Request —
Please collect every line of the items below that holds the string "Task", and copy each line as it appears.

Records provided —
________________
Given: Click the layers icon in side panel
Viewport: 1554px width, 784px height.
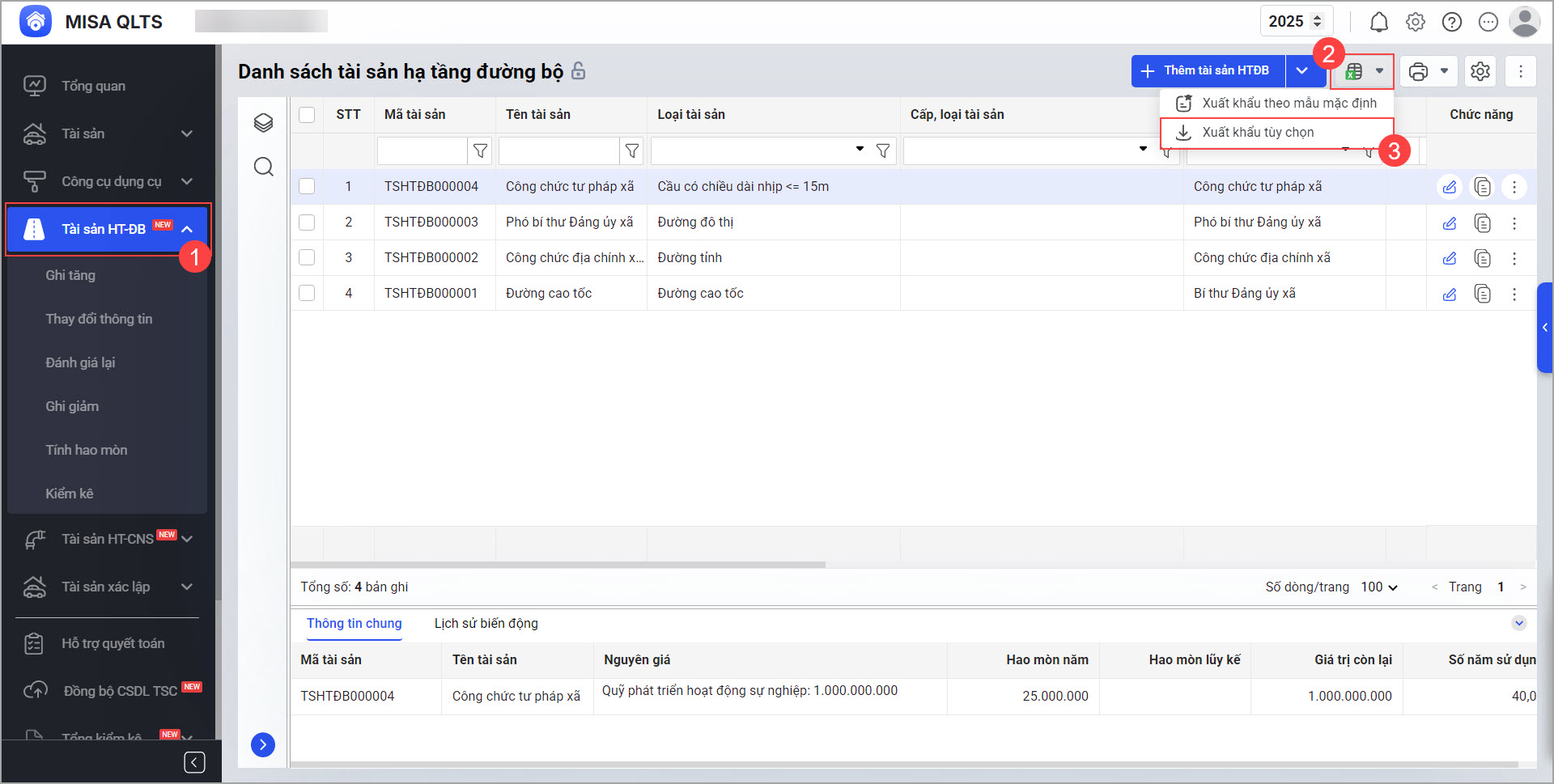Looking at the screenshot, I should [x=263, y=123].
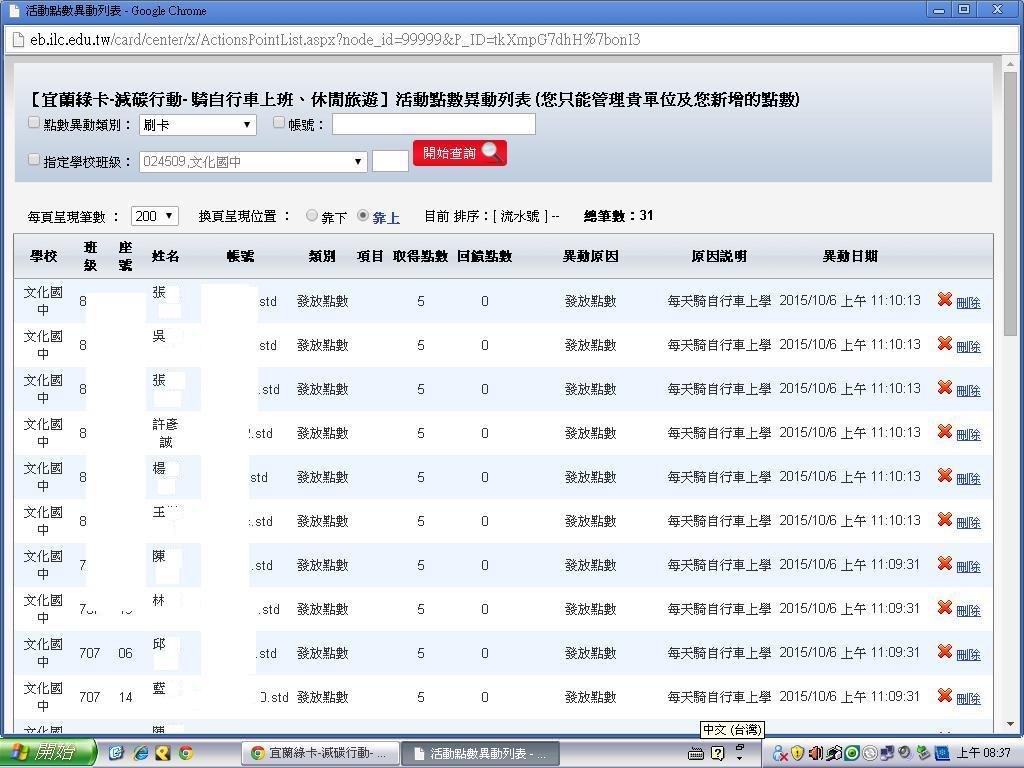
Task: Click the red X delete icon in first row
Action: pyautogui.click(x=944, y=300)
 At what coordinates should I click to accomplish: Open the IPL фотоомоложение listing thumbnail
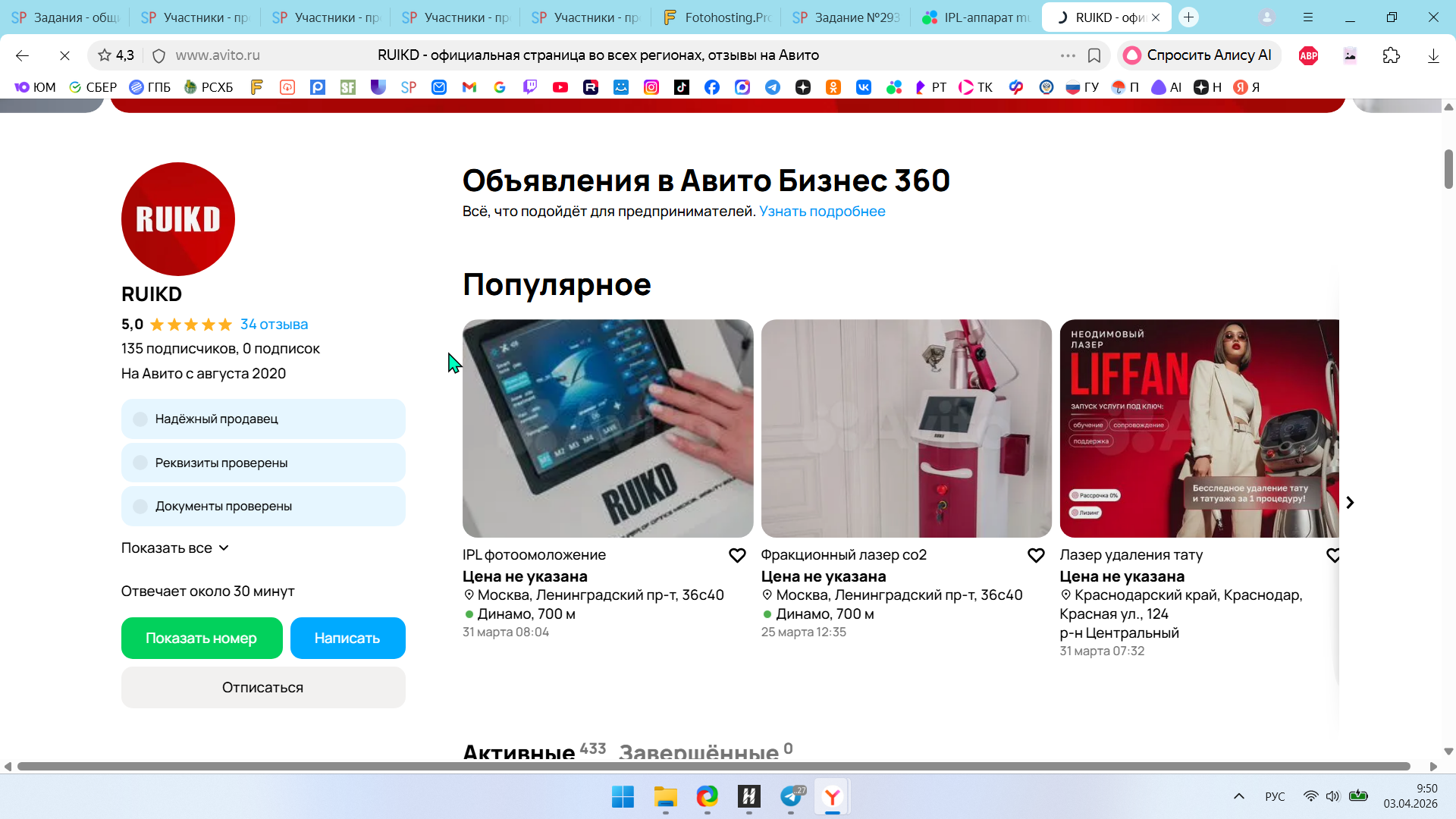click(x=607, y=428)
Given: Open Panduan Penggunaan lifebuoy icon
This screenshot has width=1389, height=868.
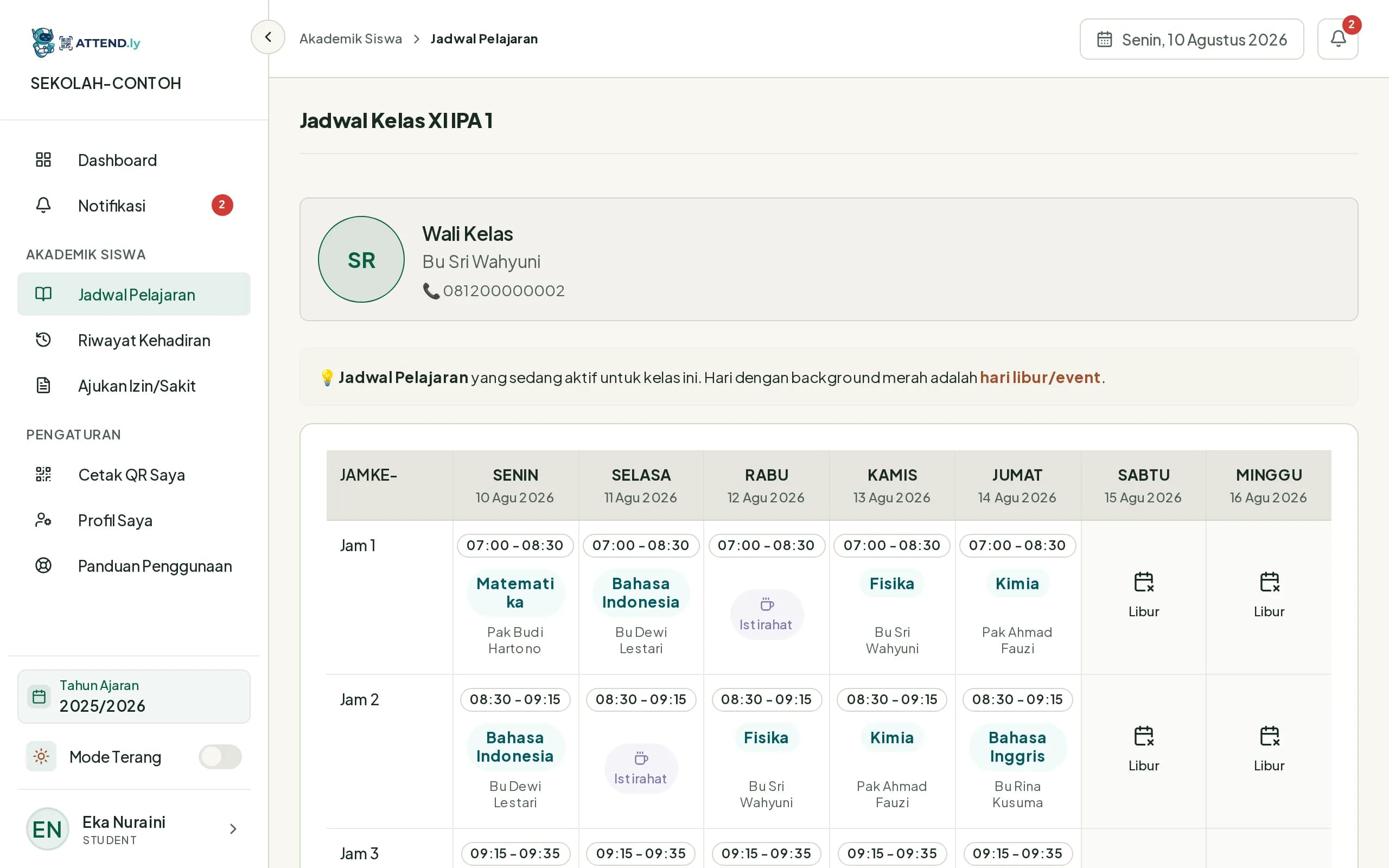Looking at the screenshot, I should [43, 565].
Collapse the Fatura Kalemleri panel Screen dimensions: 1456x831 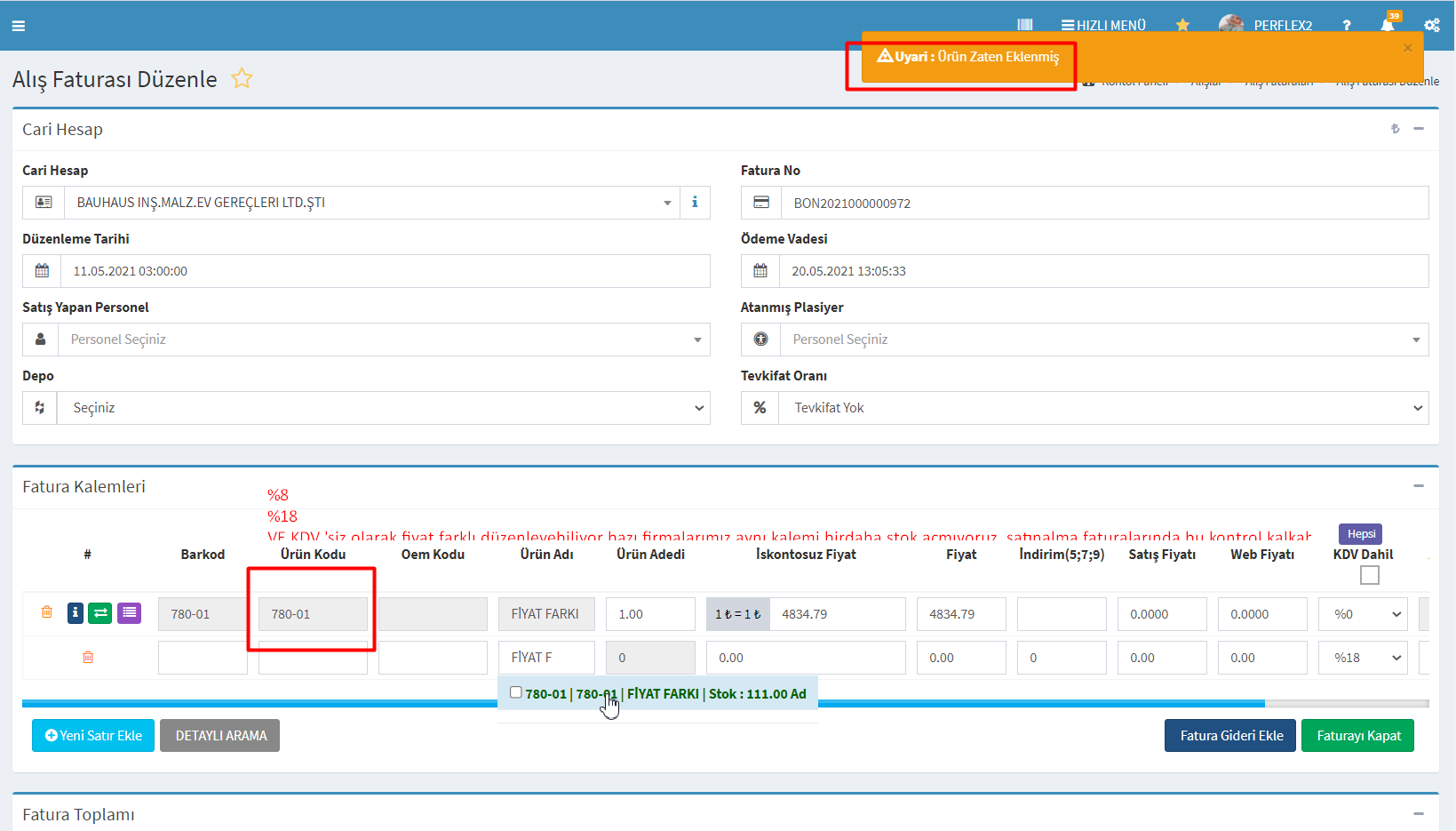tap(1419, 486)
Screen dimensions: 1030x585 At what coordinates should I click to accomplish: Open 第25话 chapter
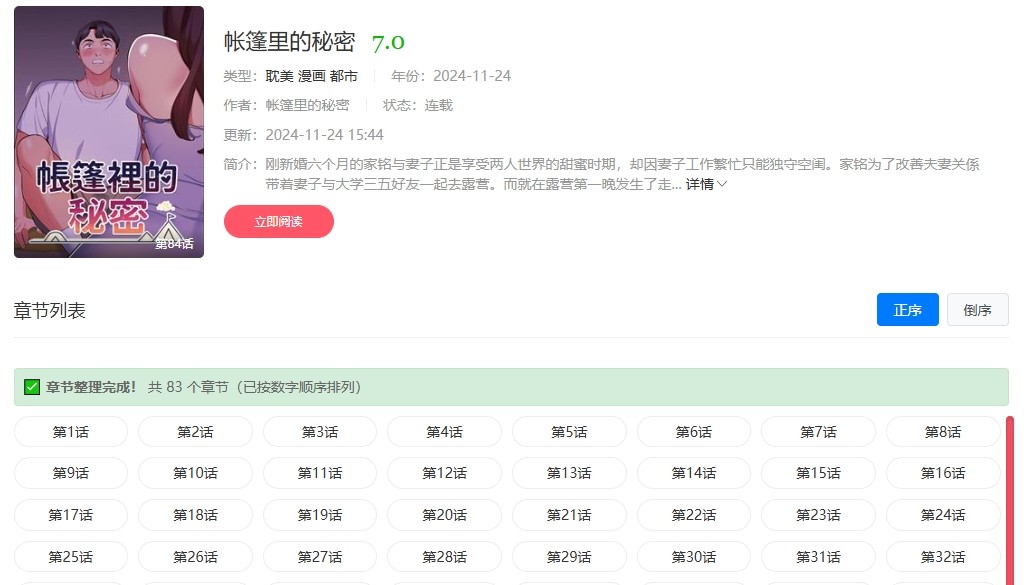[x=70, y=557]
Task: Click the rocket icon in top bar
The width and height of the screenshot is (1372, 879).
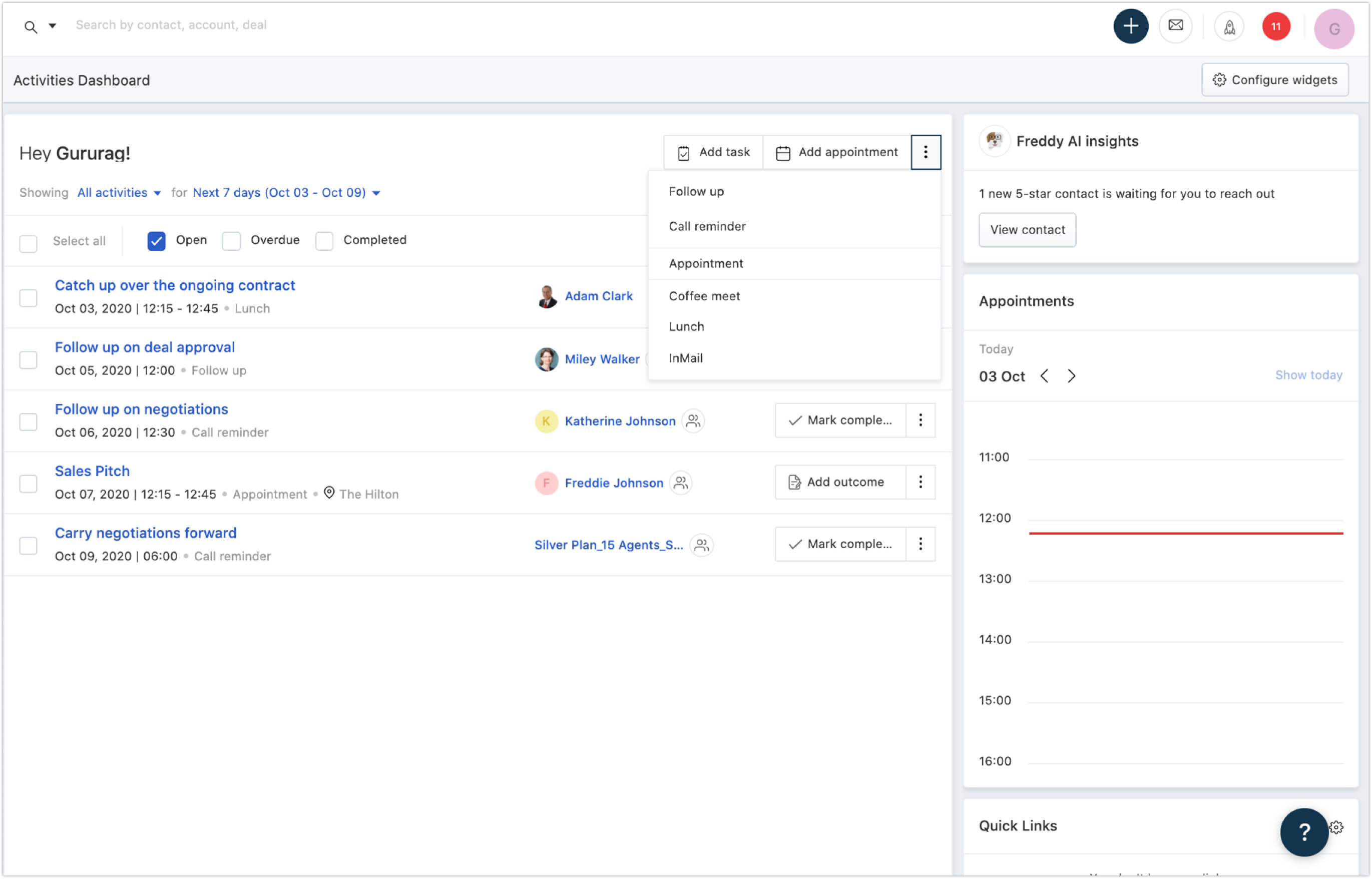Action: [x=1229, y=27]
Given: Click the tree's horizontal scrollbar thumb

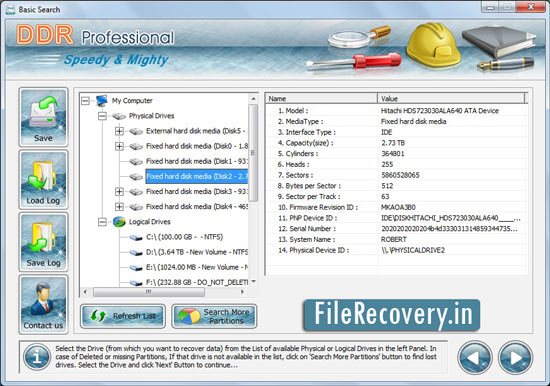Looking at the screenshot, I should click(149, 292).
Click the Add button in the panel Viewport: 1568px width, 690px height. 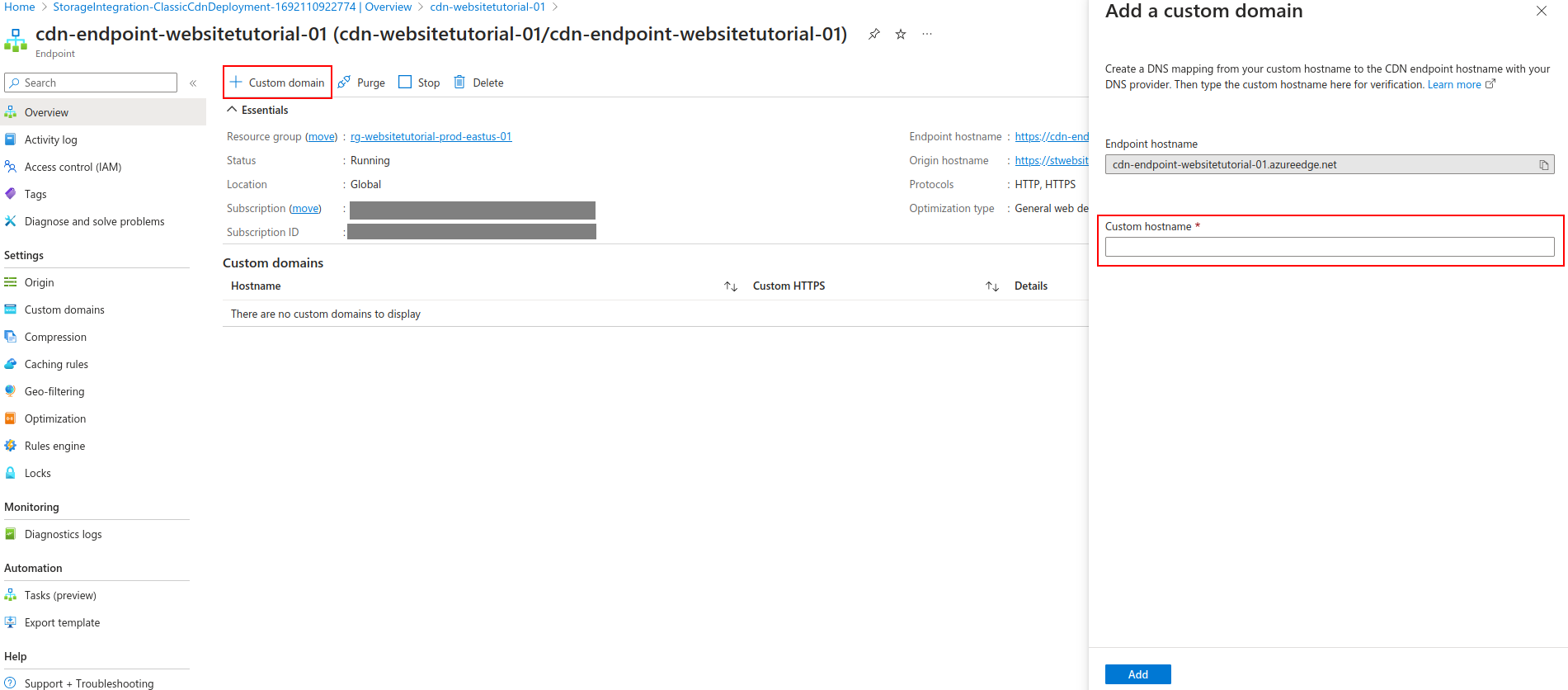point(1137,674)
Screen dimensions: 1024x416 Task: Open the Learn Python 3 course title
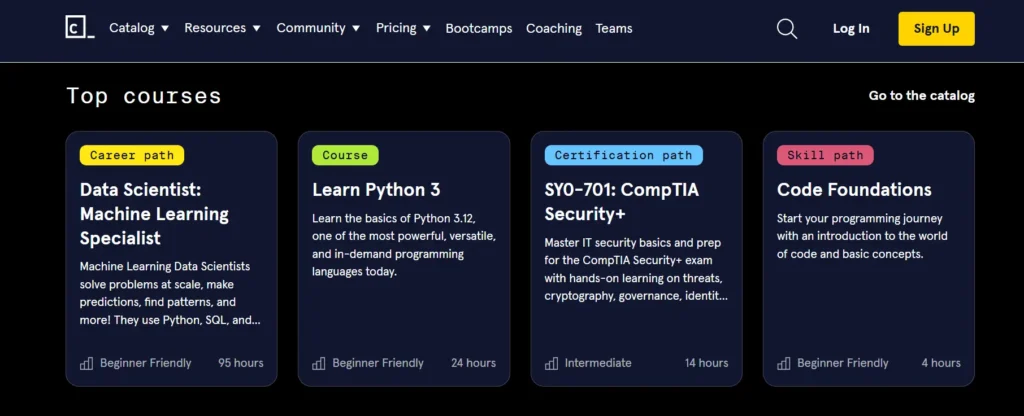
________________
Right answer —
Task: Click the red X delete icon in first row
Task: Click the rocket icon in top bar
Screen dimensions: 1024x416 Task: Open the Learn Python 3 course title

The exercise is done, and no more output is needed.